Moderator analyses examining the influence of intervention format (group vs. individual), intervention mode (live vs. audio recordings/both), and AT duration did not reveal significant results. However, due to the small number of studies and the associated low statistical power, these results should be interpreted with caution [69].

Limitations

Although a comprehensive database search, a manual search as well as a search for unpublished studies such as doctoral theses were conducted, it is still possible that eligible trials might have been missed. This could have particularly been the case for studies in which AT had been delivered but not labeled as such by the study authors. The most significant limitation is the small number of included studies—particularly when stratifying the analyses according to contrasts against passive and active control groups—lowering our confidence in the results. Due to an insufficient number of available studies, we had to refrain from conducting all pre-specified moderator analyses. Further limitations are based on characteristics of the included studies themselves. A major problem was the small sample size of the selected studies; only four studies included more than 50 subjects leading to imprecision of the results.

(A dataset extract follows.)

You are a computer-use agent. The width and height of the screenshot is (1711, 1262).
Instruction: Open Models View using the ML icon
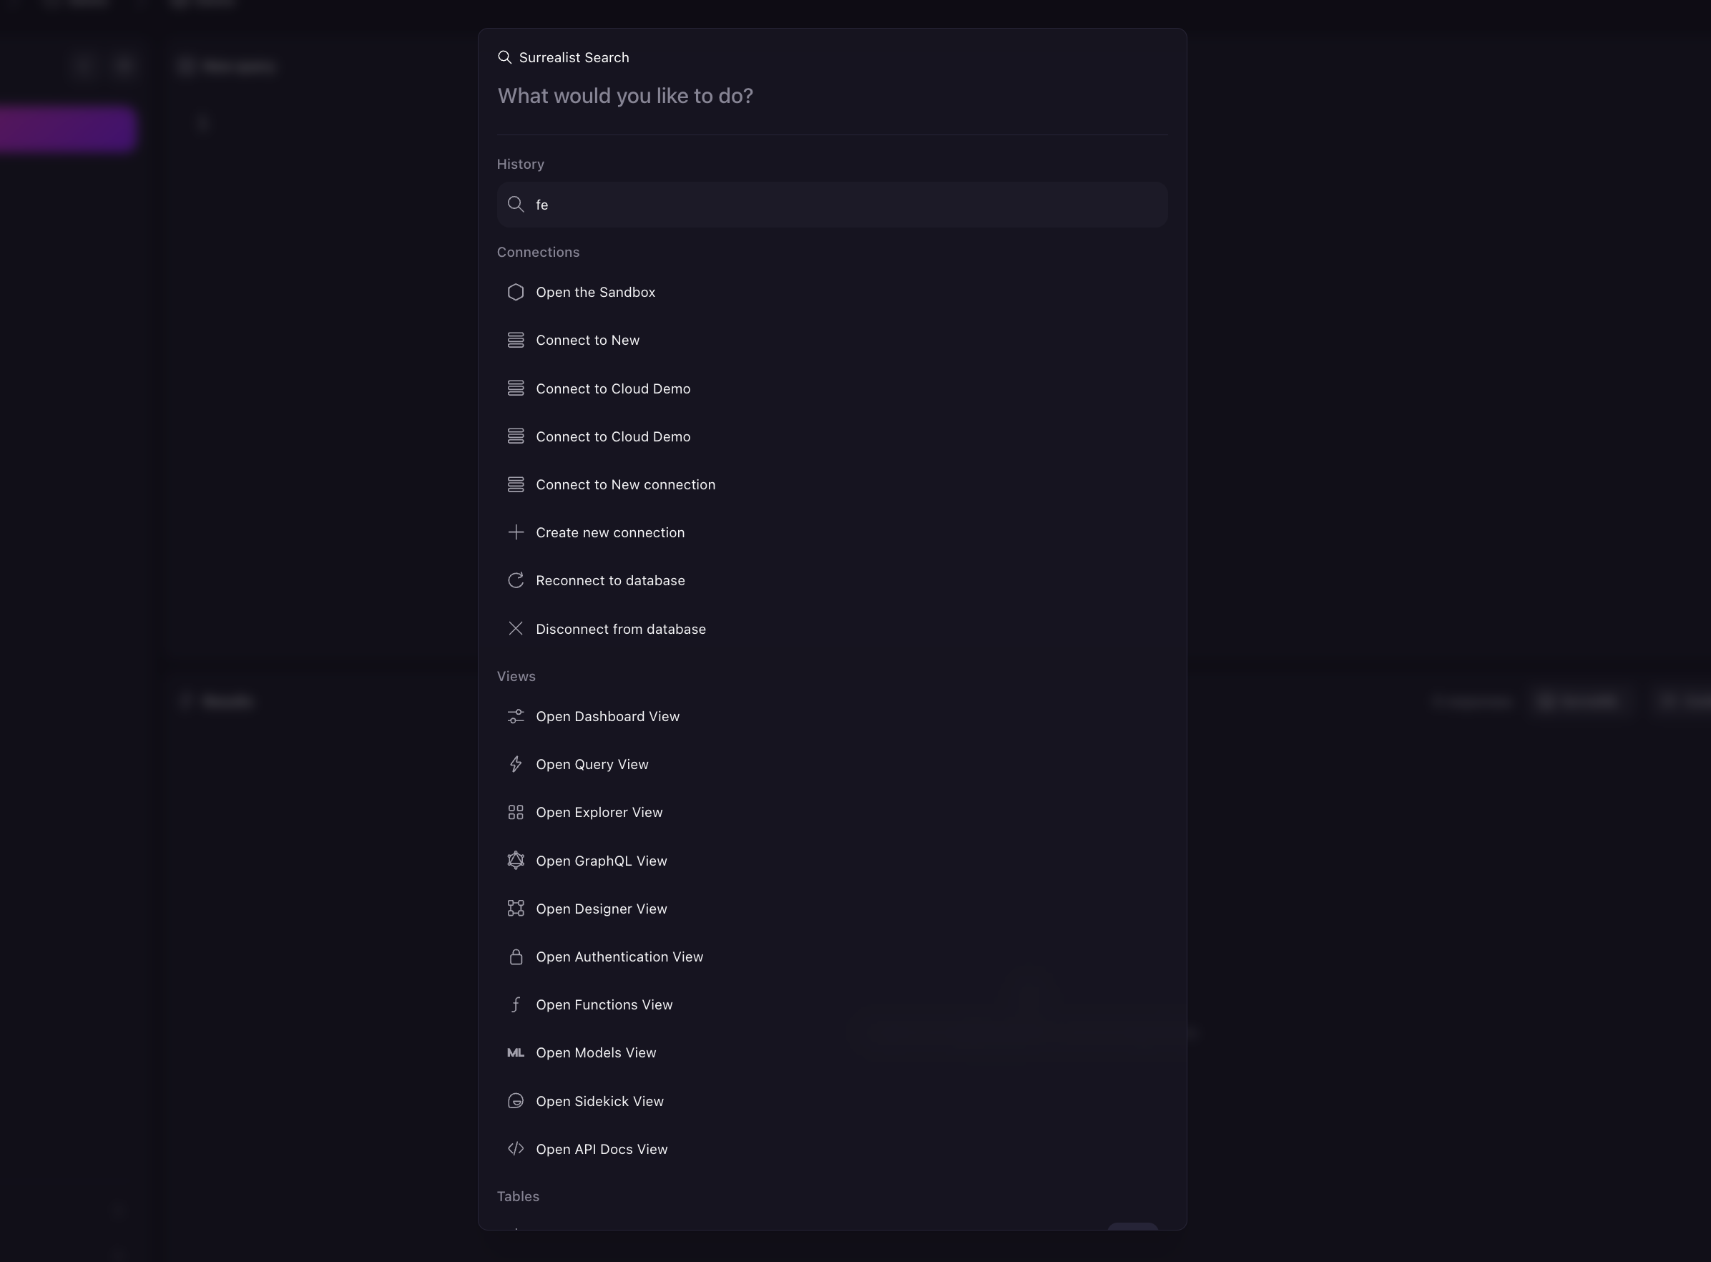coord(516,1053)
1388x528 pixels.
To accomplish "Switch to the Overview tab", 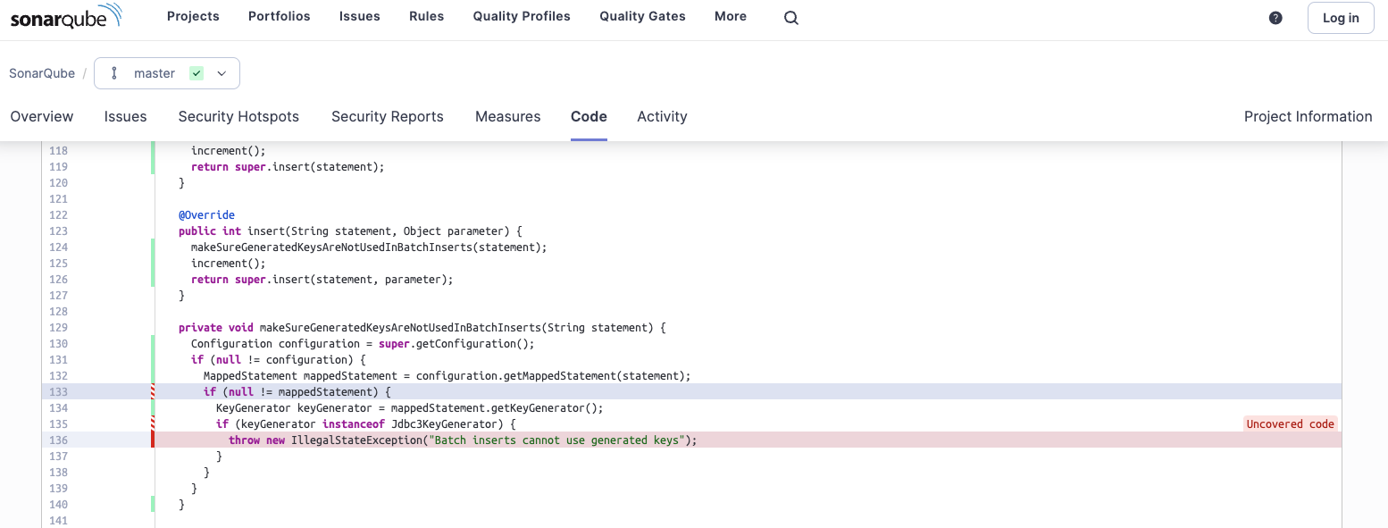I will click(x=41, y=116).
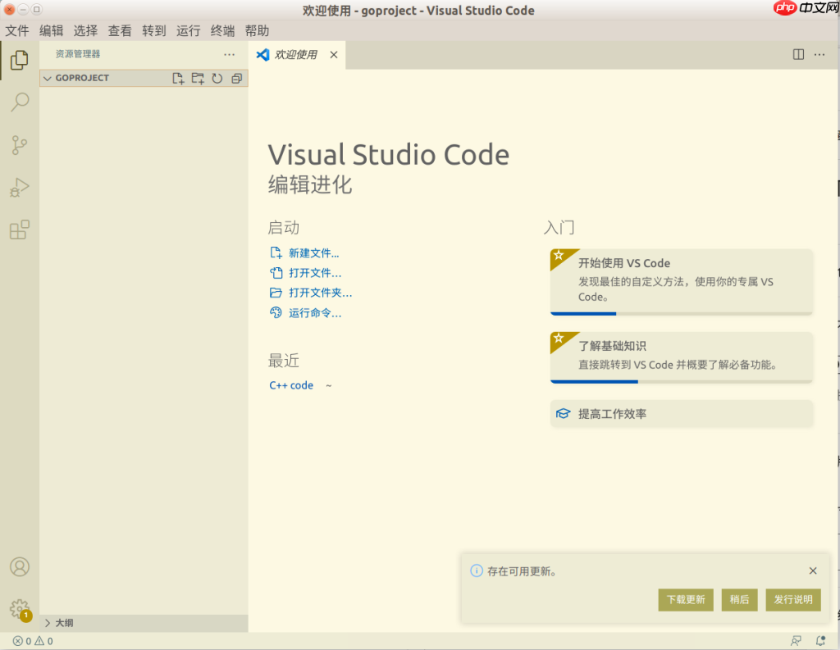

Another critical issue is that the internal validity of the included studies was prone to bias, since the overall risk-of-bias judgment was ‘some concerns’ in all studies and ‘high risk’ of bias within single domains was rated for three studies. This was particularly true for biases due to deviations from the intended intervention, the measurement of the outcome, and selective reporting. However, excluding studies with high risk of bias in any domain [46, 47, 51] did not change the results or our conclusions.

Conclusions

This is the first meta-analysis of the efficacy of AT on the reduction of chronic pain. The results of this meta-analysis indicate that AT can be used as an effective relaxation technique for individuals suffering from chronic pain. AT is comparably efficacious in reducing pain as other psychological interventions, e.g., progressive muscle relaxation or self-hypnosis. However, our confidence in this conclusion is limited because of restricted internal validity of the included studies. Moreover, questions about differential efficacy of AT remain unanswered. Based on the low number of included studies and the respective low statistical power, not all pre-specified subgroup and meta-regression analyses were conducted. Hence, future studies should apply more rigorous research methods that ensure high internal validity to strengthen the promising findings of the efficacy of AT in pain reduction and to additionally clarify, for whom and in which circumstances AT works best.